> _WHAT IS BEING ASKED_: Using the records below, write out the line with "Leave a comment (276, 179)" and each line after it through the final one, exactly, and only those.

(Stored dataset items)

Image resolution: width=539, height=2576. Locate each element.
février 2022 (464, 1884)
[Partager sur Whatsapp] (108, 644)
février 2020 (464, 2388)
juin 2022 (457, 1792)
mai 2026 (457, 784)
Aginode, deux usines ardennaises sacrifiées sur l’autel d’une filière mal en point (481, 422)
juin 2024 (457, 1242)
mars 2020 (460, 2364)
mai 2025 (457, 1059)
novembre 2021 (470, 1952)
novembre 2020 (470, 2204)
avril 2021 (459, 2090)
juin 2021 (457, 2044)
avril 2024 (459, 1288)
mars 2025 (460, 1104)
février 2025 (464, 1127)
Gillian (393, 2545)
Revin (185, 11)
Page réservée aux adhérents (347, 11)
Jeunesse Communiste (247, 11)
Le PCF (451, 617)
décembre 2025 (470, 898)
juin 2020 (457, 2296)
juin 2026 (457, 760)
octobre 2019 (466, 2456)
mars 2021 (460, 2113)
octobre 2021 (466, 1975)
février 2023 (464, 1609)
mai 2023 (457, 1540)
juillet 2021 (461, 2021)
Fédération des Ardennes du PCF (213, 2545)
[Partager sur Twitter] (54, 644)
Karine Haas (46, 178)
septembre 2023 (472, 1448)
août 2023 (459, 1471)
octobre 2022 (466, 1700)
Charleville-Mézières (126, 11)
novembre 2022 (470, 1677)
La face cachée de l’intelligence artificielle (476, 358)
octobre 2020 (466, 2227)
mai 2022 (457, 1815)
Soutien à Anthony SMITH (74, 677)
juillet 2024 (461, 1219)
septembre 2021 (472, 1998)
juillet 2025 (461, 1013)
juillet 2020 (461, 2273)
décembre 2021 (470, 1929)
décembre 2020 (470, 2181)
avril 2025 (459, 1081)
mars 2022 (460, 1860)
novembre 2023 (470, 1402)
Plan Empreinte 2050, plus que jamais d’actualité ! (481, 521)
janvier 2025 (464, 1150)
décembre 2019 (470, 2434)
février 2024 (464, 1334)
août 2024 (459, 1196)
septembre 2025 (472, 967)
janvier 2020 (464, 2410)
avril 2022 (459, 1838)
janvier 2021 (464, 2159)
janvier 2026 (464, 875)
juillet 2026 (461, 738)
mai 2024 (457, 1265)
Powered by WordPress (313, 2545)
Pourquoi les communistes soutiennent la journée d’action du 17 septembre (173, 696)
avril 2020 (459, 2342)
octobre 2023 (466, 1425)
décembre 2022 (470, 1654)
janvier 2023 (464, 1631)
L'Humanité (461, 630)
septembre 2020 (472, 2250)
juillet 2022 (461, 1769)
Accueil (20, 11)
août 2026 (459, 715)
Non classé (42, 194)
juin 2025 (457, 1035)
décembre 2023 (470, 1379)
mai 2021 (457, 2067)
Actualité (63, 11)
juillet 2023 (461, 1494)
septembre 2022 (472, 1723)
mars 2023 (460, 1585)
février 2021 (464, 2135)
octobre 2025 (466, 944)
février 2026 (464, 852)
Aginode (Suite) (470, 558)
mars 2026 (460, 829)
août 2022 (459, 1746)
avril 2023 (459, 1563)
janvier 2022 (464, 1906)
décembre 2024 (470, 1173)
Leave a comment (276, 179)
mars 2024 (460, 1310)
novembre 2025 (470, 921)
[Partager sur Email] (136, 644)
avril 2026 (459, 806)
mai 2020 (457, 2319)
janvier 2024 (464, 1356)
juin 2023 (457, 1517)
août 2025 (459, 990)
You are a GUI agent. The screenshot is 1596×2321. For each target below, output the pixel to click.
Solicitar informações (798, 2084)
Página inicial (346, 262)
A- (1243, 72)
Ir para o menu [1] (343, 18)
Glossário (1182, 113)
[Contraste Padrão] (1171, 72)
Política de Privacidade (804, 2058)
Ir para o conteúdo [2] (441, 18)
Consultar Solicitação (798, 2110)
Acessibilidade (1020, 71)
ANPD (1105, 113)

> _THE COMPLETED TASK_:
Leave a comment (276, 179)
mars 2024 (460, 1310)
novembre 2025 (470, 921)
[Partager sur Email] (136, 644)
avril 2026 (459, 806)
mai 2020 (457, 2319)
janvier 2024 (464, 1356)
juin 2023 (457, 1517)
août 2025 (459, 990)
You are a GUI agent. The screenshot is 1596×2321. For each target below, output the pixel to click.
Solicitar informações (798, 2084)
Página inicial (346, 262)
A- (1243, 72)
Ir para o menu [1] (343, 18)
Glossário (1182, 113)
[Contraste Padrão] (1171, 72)
Política de Privacidade (804, 2058)
Ir para o conteúdo [2] (441, 18)
Consultar Solicitação (798, 2110)
Acessibilidade (1020, 71)
ANPD (1105, 113)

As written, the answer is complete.